====== Supplied information

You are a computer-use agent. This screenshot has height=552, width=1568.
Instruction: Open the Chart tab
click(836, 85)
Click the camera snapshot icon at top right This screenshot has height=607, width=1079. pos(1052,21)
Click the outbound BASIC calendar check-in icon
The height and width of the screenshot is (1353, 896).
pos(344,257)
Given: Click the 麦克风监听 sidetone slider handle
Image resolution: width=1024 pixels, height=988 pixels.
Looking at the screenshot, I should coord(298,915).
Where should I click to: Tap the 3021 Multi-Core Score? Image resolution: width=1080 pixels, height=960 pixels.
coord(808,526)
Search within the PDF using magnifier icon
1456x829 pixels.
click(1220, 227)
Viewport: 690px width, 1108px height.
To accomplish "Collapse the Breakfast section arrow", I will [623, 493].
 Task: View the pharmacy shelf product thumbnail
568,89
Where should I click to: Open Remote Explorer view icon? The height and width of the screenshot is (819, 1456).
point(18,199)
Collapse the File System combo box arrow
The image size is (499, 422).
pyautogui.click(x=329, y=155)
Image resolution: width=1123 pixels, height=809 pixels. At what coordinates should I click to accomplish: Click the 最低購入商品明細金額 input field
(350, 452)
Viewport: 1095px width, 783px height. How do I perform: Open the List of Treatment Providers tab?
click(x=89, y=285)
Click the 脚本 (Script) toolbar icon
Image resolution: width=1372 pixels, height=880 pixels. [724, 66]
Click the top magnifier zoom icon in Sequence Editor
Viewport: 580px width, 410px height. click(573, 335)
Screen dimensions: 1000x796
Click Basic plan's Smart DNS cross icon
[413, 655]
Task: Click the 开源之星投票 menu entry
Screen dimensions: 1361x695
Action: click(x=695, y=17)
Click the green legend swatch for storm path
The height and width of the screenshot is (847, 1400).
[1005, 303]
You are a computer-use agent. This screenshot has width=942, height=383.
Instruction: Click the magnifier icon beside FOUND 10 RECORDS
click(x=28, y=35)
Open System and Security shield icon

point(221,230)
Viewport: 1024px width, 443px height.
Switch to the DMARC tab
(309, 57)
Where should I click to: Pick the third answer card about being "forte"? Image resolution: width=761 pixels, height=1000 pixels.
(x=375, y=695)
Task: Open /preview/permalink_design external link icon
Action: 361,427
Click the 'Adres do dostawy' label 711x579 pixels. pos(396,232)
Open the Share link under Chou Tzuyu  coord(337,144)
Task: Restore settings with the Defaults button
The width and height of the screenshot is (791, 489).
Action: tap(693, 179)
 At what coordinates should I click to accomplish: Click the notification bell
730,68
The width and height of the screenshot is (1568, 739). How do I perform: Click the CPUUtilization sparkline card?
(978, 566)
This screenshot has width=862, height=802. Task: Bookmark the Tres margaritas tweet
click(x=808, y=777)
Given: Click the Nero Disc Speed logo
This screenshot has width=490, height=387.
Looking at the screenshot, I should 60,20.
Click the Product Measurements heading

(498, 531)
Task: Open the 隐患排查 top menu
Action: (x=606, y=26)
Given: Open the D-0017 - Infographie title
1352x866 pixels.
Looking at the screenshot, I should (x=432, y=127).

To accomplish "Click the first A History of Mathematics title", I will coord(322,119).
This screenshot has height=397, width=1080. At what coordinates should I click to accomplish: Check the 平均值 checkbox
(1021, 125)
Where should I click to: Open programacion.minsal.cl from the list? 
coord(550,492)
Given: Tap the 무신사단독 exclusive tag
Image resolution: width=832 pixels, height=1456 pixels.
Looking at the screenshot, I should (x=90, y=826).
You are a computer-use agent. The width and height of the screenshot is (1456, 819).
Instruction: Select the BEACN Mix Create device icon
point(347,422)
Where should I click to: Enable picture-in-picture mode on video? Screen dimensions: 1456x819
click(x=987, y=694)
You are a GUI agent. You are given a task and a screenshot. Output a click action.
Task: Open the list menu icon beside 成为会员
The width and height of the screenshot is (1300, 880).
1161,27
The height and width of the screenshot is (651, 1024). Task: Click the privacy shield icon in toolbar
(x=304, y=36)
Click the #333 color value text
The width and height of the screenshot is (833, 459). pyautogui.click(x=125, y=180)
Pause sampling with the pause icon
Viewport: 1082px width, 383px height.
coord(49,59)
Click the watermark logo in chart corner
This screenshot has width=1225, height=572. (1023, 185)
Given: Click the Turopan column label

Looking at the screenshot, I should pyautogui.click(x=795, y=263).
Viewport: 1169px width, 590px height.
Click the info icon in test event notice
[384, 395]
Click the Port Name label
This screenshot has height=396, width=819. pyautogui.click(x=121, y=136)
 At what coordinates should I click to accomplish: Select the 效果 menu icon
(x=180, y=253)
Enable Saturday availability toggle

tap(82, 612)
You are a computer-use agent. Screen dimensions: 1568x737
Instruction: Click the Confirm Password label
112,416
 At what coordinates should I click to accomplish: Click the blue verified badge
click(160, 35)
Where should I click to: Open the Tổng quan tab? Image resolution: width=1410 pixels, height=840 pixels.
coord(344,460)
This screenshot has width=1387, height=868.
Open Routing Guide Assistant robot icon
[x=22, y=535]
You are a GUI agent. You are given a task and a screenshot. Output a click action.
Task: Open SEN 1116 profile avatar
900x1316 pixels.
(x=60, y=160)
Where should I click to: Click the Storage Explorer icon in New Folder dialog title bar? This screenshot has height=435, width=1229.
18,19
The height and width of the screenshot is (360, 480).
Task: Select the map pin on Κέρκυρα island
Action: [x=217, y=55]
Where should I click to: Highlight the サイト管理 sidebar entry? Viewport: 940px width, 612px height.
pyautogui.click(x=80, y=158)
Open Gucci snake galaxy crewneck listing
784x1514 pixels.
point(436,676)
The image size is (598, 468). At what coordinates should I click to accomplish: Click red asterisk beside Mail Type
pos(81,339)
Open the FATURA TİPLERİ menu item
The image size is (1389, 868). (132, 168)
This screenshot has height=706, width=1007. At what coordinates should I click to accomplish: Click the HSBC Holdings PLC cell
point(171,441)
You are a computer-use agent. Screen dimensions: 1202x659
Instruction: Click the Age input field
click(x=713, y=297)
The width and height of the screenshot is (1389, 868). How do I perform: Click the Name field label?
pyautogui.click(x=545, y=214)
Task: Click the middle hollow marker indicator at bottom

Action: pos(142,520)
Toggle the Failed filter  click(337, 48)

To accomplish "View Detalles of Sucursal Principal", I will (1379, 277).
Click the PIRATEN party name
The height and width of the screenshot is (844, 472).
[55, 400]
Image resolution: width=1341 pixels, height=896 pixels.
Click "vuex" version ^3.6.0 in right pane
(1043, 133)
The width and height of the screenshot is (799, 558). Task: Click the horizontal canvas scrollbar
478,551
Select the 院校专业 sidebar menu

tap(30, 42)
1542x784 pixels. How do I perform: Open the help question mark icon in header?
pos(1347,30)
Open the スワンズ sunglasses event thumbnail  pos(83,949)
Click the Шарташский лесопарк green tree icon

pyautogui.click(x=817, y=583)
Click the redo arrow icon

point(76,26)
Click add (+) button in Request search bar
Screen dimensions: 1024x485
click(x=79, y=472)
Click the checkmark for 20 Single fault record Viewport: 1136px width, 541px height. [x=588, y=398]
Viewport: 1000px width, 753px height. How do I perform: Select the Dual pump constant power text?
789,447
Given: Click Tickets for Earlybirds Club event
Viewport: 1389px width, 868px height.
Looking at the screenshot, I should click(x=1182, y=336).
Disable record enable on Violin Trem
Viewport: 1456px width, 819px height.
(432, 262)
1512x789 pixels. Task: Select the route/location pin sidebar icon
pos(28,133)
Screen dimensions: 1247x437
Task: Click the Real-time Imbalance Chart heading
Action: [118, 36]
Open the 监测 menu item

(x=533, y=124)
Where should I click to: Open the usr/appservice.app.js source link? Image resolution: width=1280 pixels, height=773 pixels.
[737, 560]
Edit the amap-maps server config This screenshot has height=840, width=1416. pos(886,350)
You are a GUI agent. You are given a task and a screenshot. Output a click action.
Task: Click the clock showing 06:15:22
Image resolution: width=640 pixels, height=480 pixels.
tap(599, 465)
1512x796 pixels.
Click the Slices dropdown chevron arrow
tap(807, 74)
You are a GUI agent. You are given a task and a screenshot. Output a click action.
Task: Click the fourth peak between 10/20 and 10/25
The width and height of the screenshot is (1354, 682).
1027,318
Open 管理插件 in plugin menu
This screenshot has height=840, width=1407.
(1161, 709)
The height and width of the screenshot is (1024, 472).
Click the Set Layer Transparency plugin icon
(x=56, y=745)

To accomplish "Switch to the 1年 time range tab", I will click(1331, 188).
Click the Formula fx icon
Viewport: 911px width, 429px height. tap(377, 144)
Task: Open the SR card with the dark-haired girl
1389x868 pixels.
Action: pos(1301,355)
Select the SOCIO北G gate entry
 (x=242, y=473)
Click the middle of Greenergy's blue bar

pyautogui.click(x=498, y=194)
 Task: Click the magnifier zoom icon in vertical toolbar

============

Your task: Please give everything from the line with "Given: Click Tickets" down to the line with "will click(1331, 188)." again, swapping "Slices" for "Series" and leaving all else as it is.

Answer to the task:
Given: Click Tickets for Earlybirds Club event
Viewport: 1389px width, 868px height.
Looking at the screenshot, I should click(x=1182, y=336).
Disable record enable on Violin Trem
Viewport: 1456px width, 819px height.
(432, 262)
1512x789 pixels. Task: Select the route/location pin sidebar icon
pos(28,133)
Screen dimensions: 1247x437
Task: Click the Real-time Imbalance Chart heading
Action: [118, 36]
Open the 监测 menu item

(x=533, y=124)
Where should I click to: Open the usr/appservice.app.js source link? Image resolution: width=1280 pixels, height=773 pixels.
[737, 560]
Edit the amap-maps server config This screenshot has height=840, width=1416. pos(886,350)
You are a GUI agent. You are given a task and a screenshot. Output a click action.
Task: Click the clock showing 06:15:22
Image resolution: width=640 pixels, height=480 pixels.
tap(599, 465)
1512x796 pixels.
Click the Series dropdown chevron arrow
tap(807, 74)
You are a GUI agent. You are given a task and a screenshot. Output a click action.
Task: Click the fourth peak between 10/20 and 10/25
The width and height of the screenshot is (1354, 682).
1027,318
Open 管理插件 in plugin menu
This screenshot has height=840, width=1407.
(1161, 709)
The height and width of the screenshot is (1024, 472).
Click the Set Layer Transparency plugin icon
(x=56, y=745)

To accomplish "Switch to the 1年 time range tab", I will click(1331, 188).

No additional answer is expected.